### Texto
Se ha autodefinido como “soldado del arte” y hoy la performance posiblemente sería algo residual en el arte contemporáneo sin el combate permanente de Marina Abramovic (Belgrado, 1946). Nadie como ella ha luchado por su institucionalización y por su mercantilización. Ha plasmado sus performances en vídeos, fotografías e instalaciones. Y ha llevado la performance a museos y a teatros, al cine y a la música pop. Como nadie, ha defendido la unión de arte y vida. Con poderosa energía ha mostrado la fragilidad del ser humano, y que solo somos piel y huesos, emociones y gestos. También ha usado su cuerpo como material de experimentación mística. Llevarlo todo al límite le ha acarreado admiración, y críticas. 

Cuando presentó su primera pieza en 1973, Ritmo 10, repiqueteando con un cuchillo el intersticio entre sus dedos, la performance comenzaba a declinar en el marco del desmaterializado arte conceptual: la proeza fue hacerlo en la Yugoslavia (Serbia) comunista de Tito, de la que huyó tres años más tarde. Con Ulay, introduciéndose en museos, exploró y mostró todas las vías posibles para salvar la identidad propia en el mimetismo devorador de la pareja. Después de doce años, su separación, en 1988, tras recorrer los 2.500 kilómetros de la Muralla China, él desde el desierto de Gobi y ella desde el Mar Amarillo, en la performance titulada The Lovers, acabó siendo el colmo del romanticismo. 

Luego, durante años, Abramovic puso a prueba su piel y su cuerpo, tumbada sobre el hielo y rodeada de fuego, hasta el desmayo. En Balkan Baroque, sentada sobre una pila de huesos de animales, que lavó durante seis horas y cuatro días, le valió el León de Oro en la Bienal de Venecia en 1997, uno entre numerosos premios. 

Cuando otra vez la performance parecía desfallecer, en 2005, no se le cayeron los anillos para repetir performances de otros artistas, ya consagradas en los manuales de historia del arte contemporáneo, como Genital Panic de Valie Export, mostrando de noche con las piernas abiertas su pubis desnudo rodeada por el público en el centro de la espiral del Guggenheim neoyorquino. Y volviendo a sus raíces, honró el poder de recias mujeres del campo en rituales ancestrales de fertilidad.

### Registros
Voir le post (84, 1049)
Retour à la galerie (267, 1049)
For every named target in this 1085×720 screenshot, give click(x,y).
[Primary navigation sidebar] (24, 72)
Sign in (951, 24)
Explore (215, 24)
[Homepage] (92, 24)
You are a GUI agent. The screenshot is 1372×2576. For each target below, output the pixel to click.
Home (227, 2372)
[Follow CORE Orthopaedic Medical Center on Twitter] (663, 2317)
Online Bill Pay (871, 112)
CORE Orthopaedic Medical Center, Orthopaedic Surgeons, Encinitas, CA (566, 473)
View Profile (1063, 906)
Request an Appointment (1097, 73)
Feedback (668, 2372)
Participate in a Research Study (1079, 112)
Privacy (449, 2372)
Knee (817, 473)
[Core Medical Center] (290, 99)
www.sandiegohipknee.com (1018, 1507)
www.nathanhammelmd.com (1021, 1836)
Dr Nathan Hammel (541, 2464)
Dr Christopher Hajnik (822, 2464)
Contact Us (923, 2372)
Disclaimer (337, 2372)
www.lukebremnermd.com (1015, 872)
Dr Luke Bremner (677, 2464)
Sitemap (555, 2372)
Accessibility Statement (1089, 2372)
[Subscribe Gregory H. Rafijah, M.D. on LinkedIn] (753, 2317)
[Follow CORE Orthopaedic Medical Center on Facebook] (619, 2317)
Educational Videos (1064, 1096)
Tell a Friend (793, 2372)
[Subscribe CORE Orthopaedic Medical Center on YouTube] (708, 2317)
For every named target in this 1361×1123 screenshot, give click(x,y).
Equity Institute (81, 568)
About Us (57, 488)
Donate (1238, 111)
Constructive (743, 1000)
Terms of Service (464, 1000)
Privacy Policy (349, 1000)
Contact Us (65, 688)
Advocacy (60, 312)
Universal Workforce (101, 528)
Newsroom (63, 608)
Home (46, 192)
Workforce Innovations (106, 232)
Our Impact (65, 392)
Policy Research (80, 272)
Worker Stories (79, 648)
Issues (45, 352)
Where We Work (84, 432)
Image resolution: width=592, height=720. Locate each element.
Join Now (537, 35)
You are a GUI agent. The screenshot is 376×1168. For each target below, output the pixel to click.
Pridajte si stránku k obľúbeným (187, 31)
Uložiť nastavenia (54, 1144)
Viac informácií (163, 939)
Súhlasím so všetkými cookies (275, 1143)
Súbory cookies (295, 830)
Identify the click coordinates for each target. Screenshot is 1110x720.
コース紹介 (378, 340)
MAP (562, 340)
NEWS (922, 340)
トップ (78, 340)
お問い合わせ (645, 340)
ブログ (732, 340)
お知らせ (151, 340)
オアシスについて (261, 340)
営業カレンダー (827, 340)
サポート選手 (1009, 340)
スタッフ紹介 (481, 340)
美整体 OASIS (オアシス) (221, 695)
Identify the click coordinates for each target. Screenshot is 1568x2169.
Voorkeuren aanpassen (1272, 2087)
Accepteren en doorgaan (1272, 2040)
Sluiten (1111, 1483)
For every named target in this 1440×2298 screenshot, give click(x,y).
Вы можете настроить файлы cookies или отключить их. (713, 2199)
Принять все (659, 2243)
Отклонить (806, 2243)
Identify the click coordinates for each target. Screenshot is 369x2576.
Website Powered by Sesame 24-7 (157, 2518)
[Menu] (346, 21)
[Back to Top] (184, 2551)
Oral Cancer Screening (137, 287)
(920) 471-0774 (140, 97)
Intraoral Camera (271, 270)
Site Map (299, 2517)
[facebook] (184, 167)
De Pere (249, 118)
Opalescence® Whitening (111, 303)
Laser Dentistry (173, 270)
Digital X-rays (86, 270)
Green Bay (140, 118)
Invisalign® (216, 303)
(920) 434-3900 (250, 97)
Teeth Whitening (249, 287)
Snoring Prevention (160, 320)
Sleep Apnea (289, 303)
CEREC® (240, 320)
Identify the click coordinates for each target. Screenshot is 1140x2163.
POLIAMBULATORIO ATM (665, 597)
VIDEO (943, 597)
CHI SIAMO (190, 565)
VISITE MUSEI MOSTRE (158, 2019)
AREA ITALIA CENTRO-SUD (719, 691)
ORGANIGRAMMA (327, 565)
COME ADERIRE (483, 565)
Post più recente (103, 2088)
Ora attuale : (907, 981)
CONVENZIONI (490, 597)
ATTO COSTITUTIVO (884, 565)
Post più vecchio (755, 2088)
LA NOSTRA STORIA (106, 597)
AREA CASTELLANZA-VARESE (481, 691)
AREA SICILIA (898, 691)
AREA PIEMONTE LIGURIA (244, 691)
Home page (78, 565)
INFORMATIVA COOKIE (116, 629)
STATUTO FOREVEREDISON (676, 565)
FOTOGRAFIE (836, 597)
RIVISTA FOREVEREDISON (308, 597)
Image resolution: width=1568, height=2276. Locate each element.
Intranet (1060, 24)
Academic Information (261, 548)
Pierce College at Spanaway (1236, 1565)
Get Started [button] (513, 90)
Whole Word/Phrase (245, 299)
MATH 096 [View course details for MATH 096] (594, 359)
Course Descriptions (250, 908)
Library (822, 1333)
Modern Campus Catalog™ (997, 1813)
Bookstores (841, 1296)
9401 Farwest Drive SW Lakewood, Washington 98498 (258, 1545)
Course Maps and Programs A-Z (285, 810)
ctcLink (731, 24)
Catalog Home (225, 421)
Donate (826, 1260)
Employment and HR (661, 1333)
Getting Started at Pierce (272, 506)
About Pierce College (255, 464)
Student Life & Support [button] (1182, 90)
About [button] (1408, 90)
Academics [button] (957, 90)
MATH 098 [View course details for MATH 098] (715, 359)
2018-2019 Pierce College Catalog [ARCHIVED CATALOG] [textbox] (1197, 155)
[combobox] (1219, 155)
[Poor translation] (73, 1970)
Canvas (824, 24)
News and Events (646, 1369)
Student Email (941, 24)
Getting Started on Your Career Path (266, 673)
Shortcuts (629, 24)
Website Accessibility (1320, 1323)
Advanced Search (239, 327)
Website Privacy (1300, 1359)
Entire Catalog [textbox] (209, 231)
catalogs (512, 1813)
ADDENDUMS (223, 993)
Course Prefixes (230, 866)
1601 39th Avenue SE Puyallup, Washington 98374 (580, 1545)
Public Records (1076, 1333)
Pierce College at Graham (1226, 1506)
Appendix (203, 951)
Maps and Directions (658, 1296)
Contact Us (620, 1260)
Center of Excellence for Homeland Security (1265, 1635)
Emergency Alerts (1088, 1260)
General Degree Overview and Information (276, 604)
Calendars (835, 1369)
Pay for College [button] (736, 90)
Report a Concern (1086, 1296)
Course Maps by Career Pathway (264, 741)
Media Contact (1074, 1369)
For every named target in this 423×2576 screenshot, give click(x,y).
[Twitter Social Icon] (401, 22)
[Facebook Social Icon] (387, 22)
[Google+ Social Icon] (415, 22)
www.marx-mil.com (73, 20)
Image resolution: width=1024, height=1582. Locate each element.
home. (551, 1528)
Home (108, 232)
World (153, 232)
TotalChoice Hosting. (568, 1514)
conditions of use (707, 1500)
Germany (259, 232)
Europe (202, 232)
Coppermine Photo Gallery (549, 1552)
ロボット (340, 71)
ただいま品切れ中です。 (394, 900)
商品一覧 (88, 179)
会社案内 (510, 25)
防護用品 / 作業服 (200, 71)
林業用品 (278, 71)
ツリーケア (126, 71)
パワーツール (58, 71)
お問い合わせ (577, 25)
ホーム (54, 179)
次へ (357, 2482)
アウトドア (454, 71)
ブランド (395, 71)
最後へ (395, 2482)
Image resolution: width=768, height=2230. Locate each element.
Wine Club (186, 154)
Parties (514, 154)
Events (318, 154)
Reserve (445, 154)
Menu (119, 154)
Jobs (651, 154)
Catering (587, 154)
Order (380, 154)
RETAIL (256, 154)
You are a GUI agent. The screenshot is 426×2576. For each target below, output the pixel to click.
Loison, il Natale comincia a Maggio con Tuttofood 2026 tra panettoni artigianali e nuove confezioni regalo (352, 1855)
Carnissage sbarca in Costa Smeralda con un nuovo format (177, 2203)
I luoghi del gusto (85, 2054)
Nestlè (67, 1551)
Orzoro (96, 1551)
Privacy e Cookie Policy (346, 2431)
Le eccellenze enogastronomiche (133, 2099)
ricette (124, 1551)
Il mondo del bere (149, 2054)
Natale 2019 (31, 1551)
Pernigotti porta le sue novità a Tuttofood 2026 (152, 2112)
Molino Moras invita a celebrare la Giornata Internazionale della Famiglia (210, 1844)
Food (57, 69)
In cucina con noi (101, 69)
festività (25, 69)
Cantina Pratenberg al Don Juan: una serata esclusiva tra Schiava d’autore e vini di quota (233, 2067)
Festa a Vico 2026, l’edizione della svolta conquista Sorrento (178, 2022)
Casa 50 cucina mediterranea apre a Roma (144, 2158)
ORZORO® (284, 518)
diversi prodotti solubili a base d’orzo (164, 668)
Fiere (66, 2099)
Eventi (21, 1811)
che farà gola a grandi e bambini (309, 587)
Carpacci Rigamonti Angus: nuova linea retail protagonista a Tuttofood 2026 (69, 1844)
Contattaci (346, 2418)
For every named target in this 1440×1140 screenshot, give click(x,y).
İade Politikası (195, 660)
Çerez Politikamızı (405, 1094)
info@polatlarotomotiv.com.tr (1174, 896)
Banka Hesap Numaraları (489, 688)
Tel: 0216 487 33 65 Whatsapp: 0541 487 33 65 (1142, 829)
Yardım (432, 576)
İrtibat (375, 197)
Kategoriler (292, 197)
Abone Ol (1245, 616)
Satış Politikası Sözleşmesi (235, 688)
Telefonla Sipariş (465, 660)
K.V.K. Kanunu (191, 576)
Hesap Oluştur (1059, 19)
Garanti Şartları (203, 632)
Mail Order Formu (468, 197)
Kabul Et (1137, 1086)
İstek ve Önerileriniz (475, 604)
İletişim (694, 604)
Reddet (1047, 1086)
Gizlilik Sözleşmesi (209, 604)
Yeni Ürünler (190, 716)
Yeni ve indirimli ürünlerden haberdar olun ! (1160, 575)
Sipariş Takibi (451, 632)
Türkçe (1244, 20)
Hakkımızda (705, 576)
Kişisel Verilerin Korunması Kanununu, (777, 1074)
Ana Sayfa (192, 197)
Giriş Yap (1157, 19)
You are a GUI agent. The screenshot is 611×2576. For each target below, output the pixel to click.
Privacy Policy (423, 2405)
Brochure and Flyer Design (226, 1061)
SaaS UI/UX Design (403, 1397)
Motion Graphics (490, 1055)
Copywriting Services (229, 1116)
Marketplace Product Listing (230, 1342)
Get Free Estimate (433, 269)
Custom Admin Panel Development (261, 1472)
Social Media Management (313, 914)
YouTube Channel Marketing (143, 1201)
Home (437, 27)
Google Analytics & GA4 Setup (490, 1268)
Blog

### Ejercicios
[A] Reproduce el fragmento del texto sobre Marina Abramovic que se abre con las palabras que contienen "Luego, durante años, Abramovic" y se cierra con "ancestrales de fertilidad.".
[B] Indica si cada afirmación coincide con el texto sobre Marina Abramovic, respondiendo sí o no y citando las palabras del texto que lo deciden: (i) Abramovic presentó Ritmo 10 en 1973. (ii) Abramovic recibió el León de Oro de la Bienal de Venecia en 2005. (iii) En The Lovers, ella partió desde el desierto de Gobi.
[C] Según el texto sobre Marina Abramovic, ¿cuántos kilómetros de la Muralla China se recorrieron en la performance The Lovers?

### Soluciones
[A]
Luego, durante años, Abramovic puso a prueba su piel y su cuerpo, tumbada sobre el hielo y rodeada de fuego, hasta el desmayo. En Balkan Baroque, sentada sobre una pila de huesos de animales, que lavó durante seis horas y cuatro días, le valió el León de Oro en la Bienal de Venecia en 1997, uno entre numerosos premios. 

Cuando otra vez la performance parecía desfallecer, en 2005, no se le cayeron los anillos para repetir performances de otros artistas, ya consagradas en los manuales de historia del arte contemporáneo, como Genital Panic de Valie Export, mostrando de noche con las piernas abiertas su pubis desnudo rodeada por el público en el centro de la espiral del Guggenheim neoyorquino. Y volviendo a sus raíces, honró el poder de recias mujeres del campo en rituales ancestrales de fertilidad.

[B]
(i) Sí: "Cuando presentó su primera pieza en 1973, Ritmo 10".
(ii) No: "le valió el León de Oro en la Bienal de Venecia en 1997".
(iii) No: "él desde el desierto de Gobi y ella desde el Mar Amarillo".

[C] 2.500 kilómetros.